THINGS TO DO:
(a) In the refugee crisis text, how many refugees are estimated to reach Germany this year?
(b) From the refugee crisis text, transcribe the stretch from "The acceleration of" through "protection and assistance.".
(c) Summarize the refugee crisis text in two sentences.

In the margins of the European summit crisis on 25 October 2015, Viktor Orbán declared himself to be only an observer and thus no longer responsible for the refugee crisis. Despite the lack of solidarity from Hungary, the EU seems to have taken joint action. In a dramatic appeal before the EU meeting to the Organisation for Security and Cooperation in Europe (OSCE), António Guterres, UN High Commissioner for Refugees, called for immediate measures by the EU to support UN aid for refugees in order to alleviate the suffering of migrants, highlighting the urgent need for joint action. In his address, he pointed out that in many countries, political uncertainty and the dissolution of traditional structures of power has led to an escalation of conflict. These chaotic conditions have immensely accelerated the increase in migration movements. Today, about 80% of refugees arrive from war zones. In 2011 that figure was 14,000. In 2013, the number rose to 32,000. In 2014, the number of war refugees reached a staggering 42,500 per day.
In view of these figures, the scope of application of the Geneva Convention cannot be overestimated. The UNHCR has unambiguously highlighted the fundamental importance of the Convention and described a key provision as follows:
There is no doubt that people, who as a consequence of war or conflict are persecuted or threatened with persecution, should fundamentally be seen as refugees under the terms of the 1951 Geneva Convention and the 1967 Protocol. In cases of the mass influx of migrants it can be difficult to process every single application for asylum according to the procedures laid out by the Convention and Protocol. As a result, in the case of large waves of migrants and refugees, the practice has emerged, under certain circumstances, of regarding individual members of the group as refugees, or of adopting a so-called prima facie or group-status determination.5
This means there is a usable, legal framework for a general recognition of the right to asylum on behalf of refugees and migrants, without having to examine every application individually.
The acceleration of asylum procedures and a quick integration of those who fall within the scope of protections afforded by the Geneva Convention are centrally important so as not to increase the level of suffering. Every year approximately 615,000 people cross the Mediterranean, of whom about 475,000 cross the eastern Mediterranean into Greece. Of those who cross the eastern Mediterranean, 80% come from war zones in Syria, Iraq or Afghanistan. These refugees all fall under the scope of application of the Geneva Convention and therefore—to emphasize the point again— have the right to protection and assistance.
This situation poses a major challenge. Most of the migrants seek refuge in Lebanon, Turkey and Jordan. These countries, each of which have taken in over a million refugees from Syria, face much greater problems than the European Union, which, with its 500 million inhabitants and enormous economic output is certainly much better positioned to offer assistance. The number of refugees who will reach Germany this year is estimated to be 800,000 people. Of these only about 400,000 will be allowed to stay in the country. The remainder will be deported.

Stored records
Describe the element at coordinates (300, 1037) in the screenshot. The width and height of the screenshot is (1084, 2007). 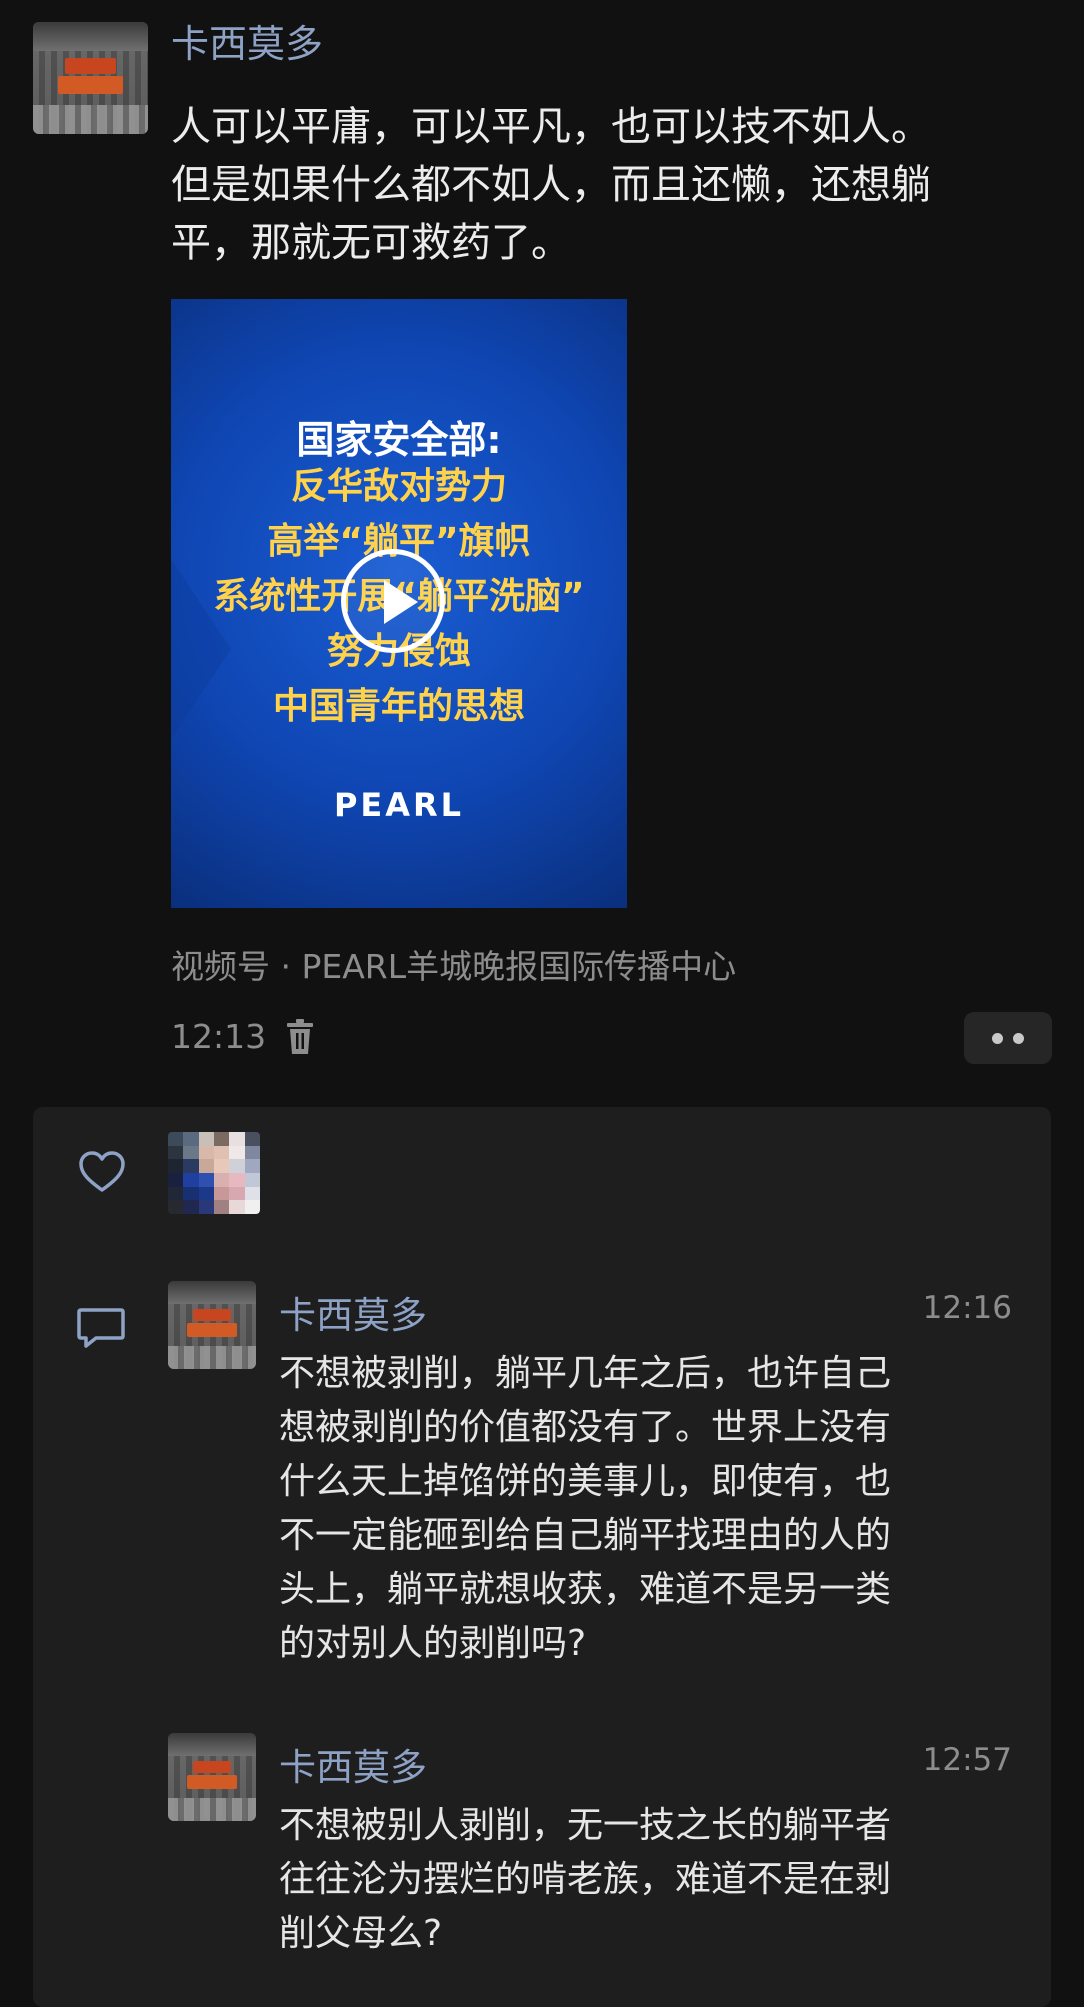
I see `trash-icon` at that location.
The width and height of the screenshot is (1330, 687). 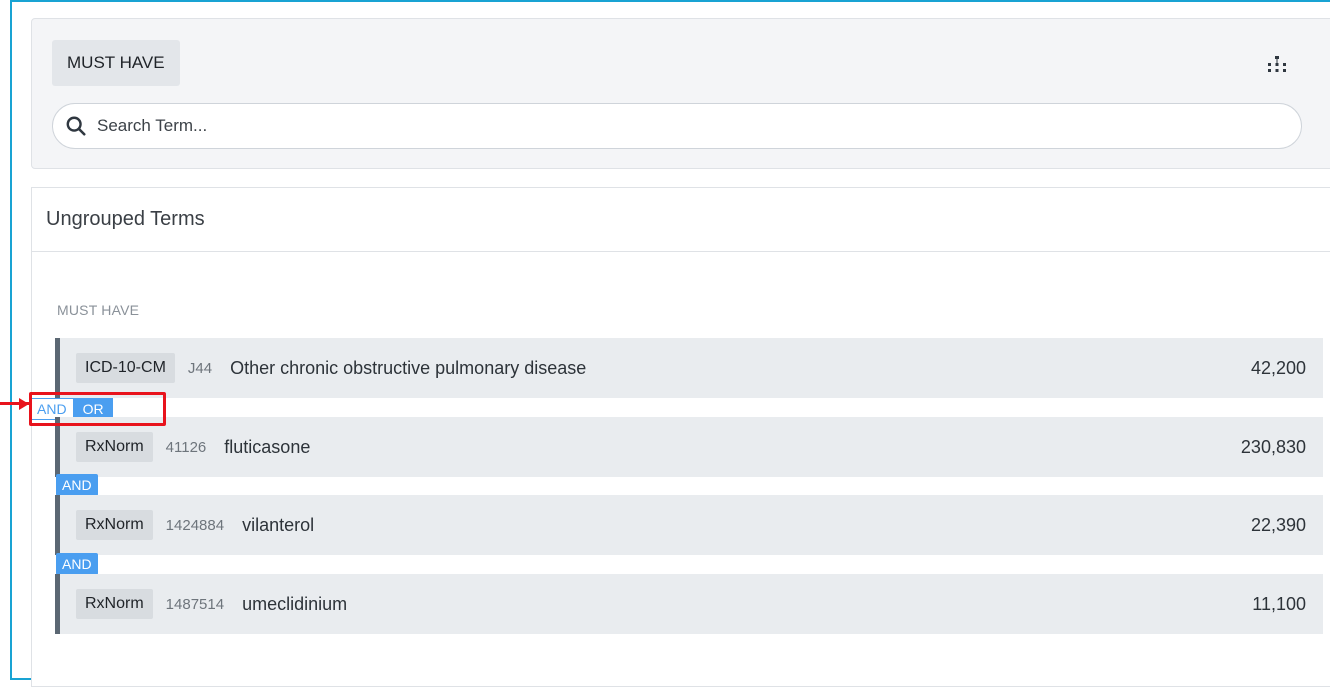 What do you see at coordinates (116, 63) in the screenshot?
I see `must-have-button: MUST HAVE` at bounding box center [116, 63].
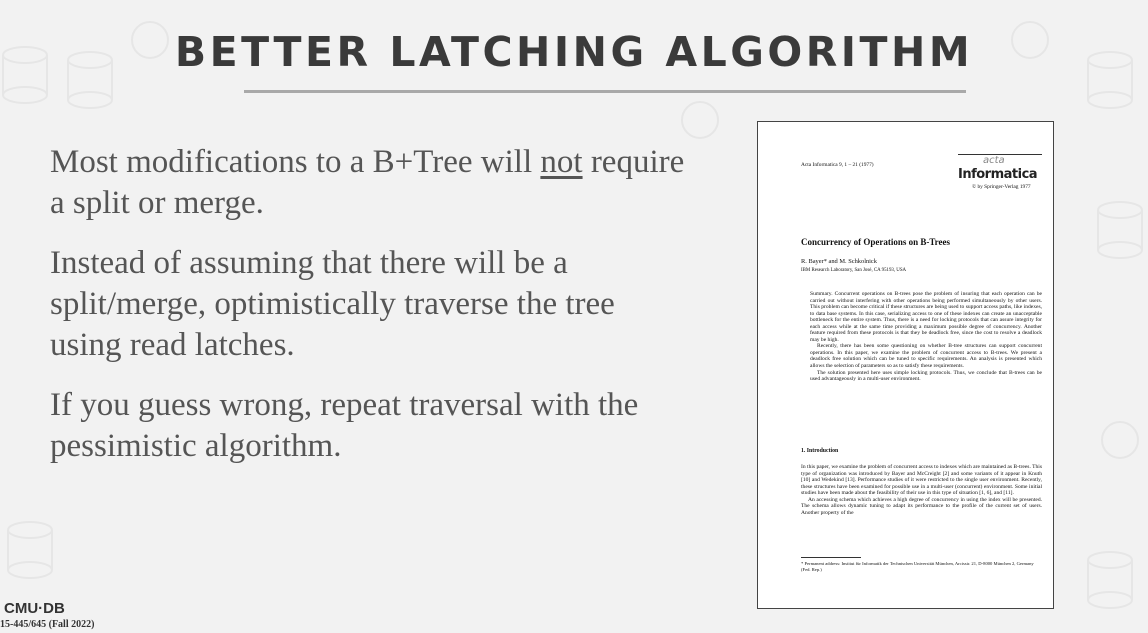 This screenshot has width=1148, height=633. I want to click on paper-journal: Acta Informatica 9, 1 – 21 (1977), so click(838, 165).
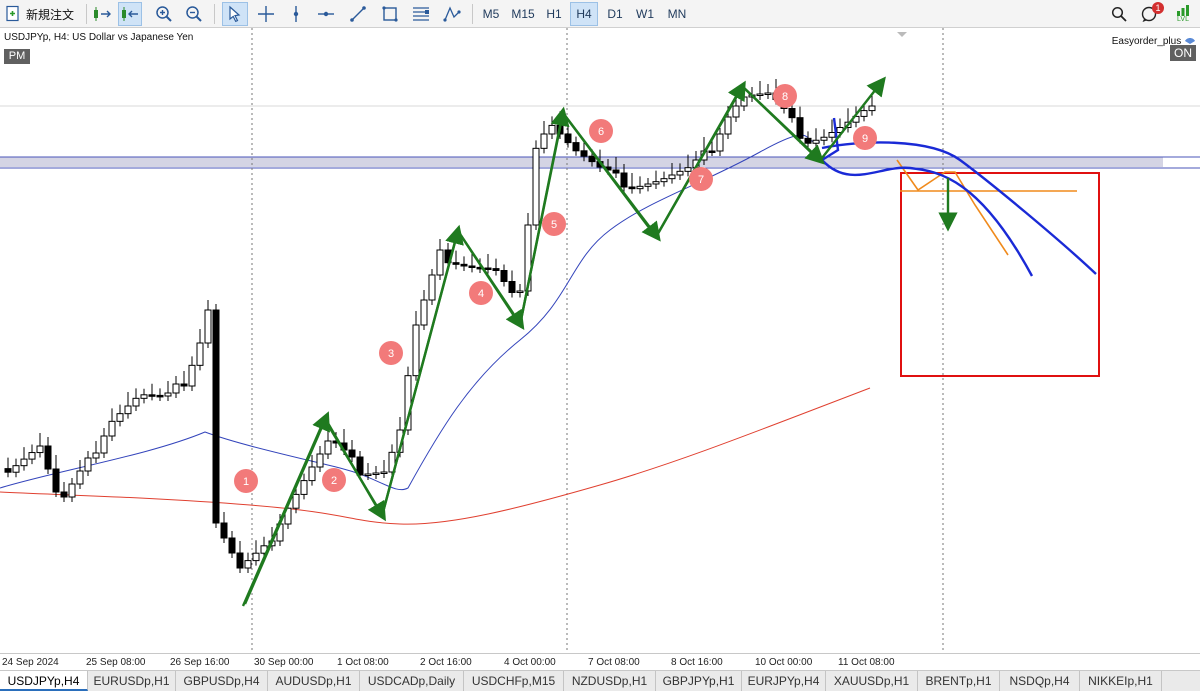 The image size is (1200, 691). Describe the element at coordinates (296, 14) in the screenshot. I see `vertical-line-tool-button` at that location.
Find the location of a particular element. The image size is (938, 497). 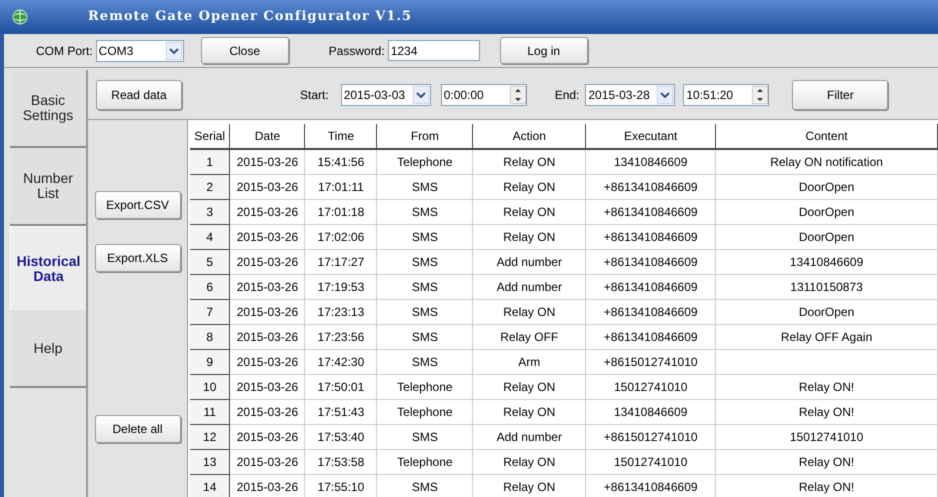

table-cell: 10 is located at coordinates (210, 386).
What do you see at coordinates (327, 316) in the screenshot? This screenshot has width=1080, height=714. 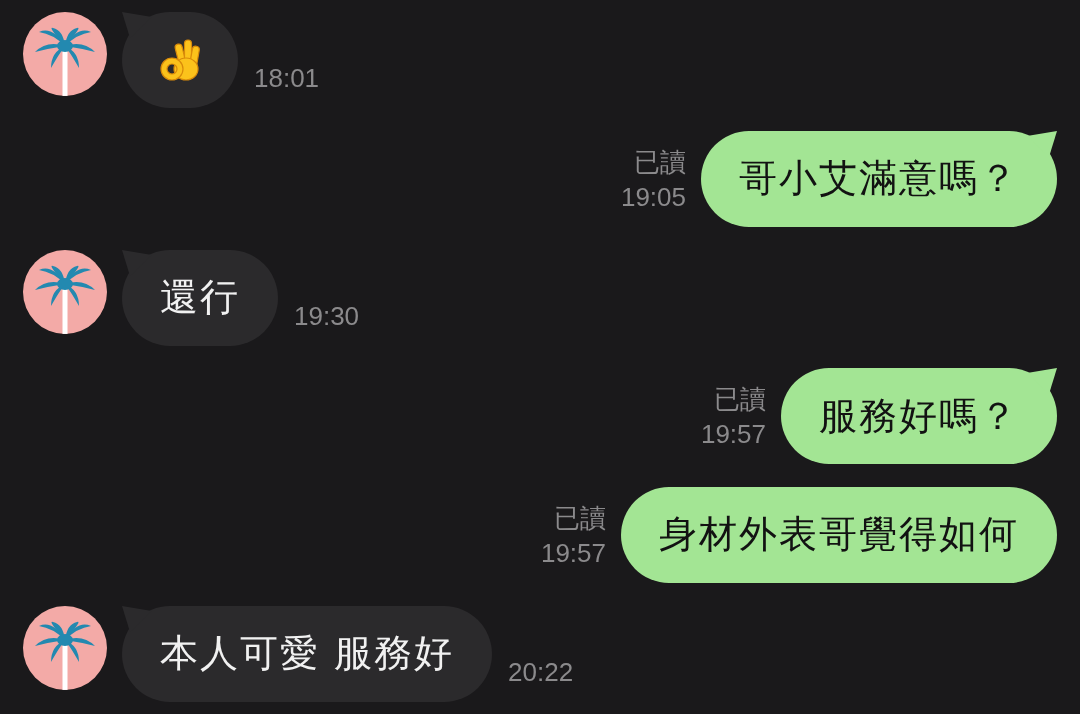 I see `timestamp: 19:30` at bounding box center [327, 316].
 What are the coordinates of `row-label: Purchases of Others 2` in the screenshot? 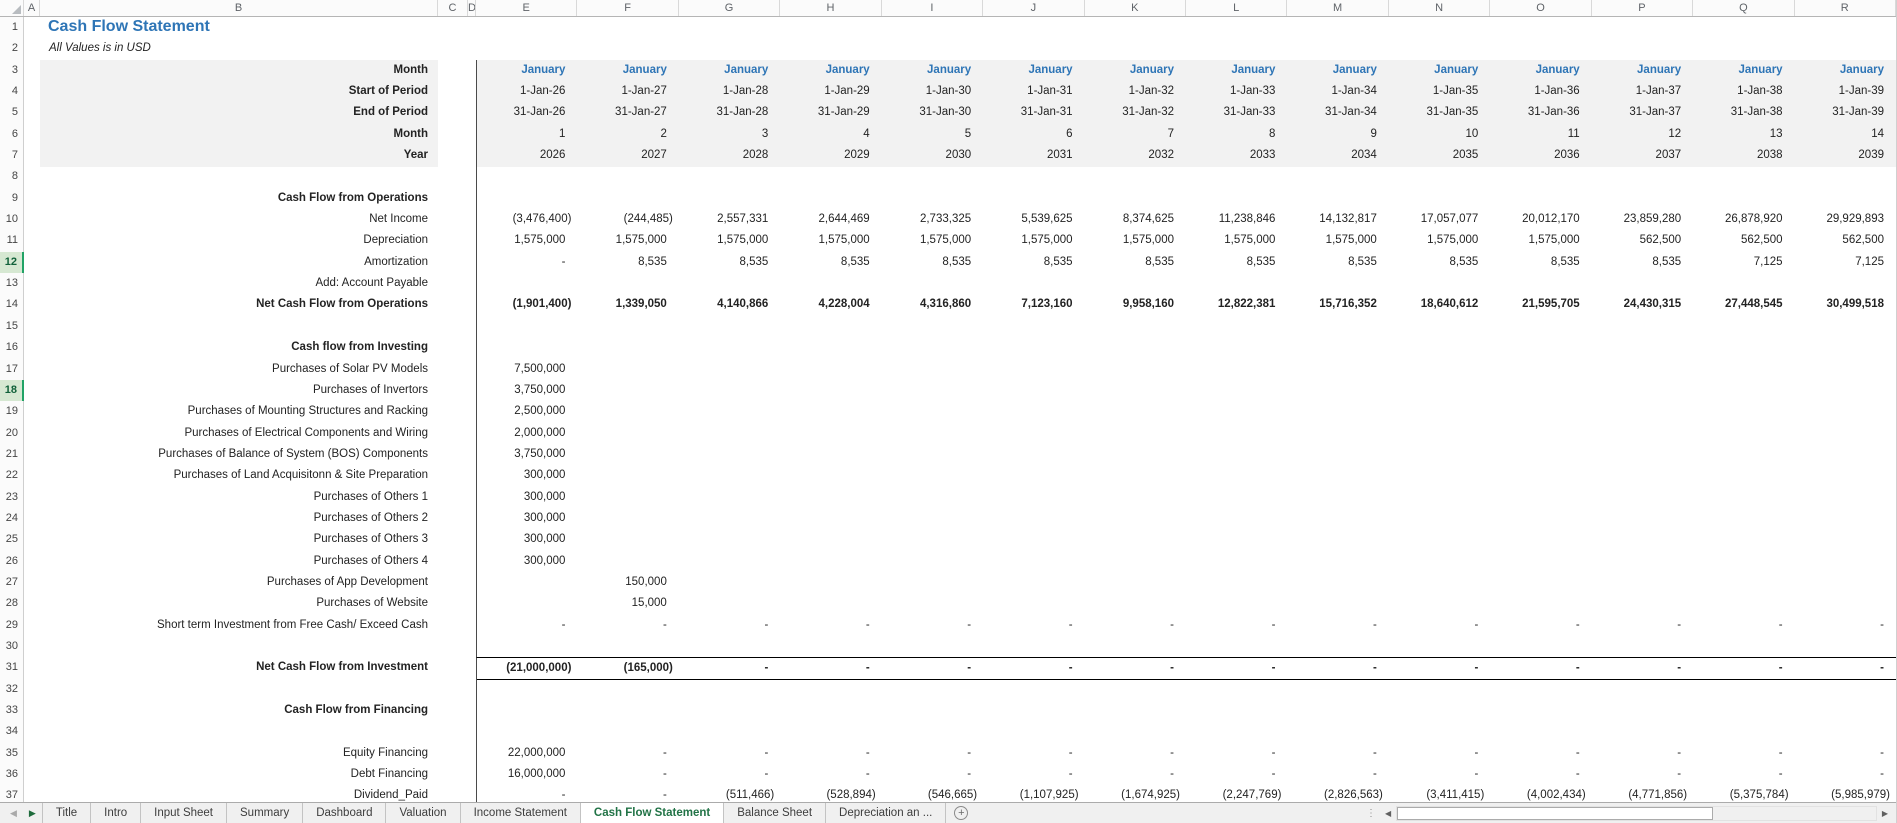 It's located at (239, 519).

RESPONSES TO THE TASKS:
(a) About 800,000 people.

(b)
The acceleration of asylum procedures and a quick integration of those who fall within the scope of protections afforded by the Geneva Convention are centrally important so as not to increase the level of suffering. Every year approximately 615,000 people cross the Mediterranean, of whom about 475,000 cross the eastern Mediterranean into Greece. Of those who cross the eastern Mediterranean, 80% come from war zones in Syria, Iraq or Afghanistan. These refugees all fall under the scope of application of the Geneva Convention and therefore—to emphasize the point again— have the right to protection and assistance.

(c) People persecuted or threatened with persecution because of war or conflict count as refugees under the 1951 Geneva Convention and the 1967 Protocol, and in mass influxes a group-status determination lets them be recognized without examining every application individually. Of those crossing the eastern Mediterranean, 80% come from war zones in Syria, Iraq or Afghanistan, and Lebanon, Turkey and Jordan, each hosting over a million Syrian refugees, face much greater problems than the far better positioned European Union.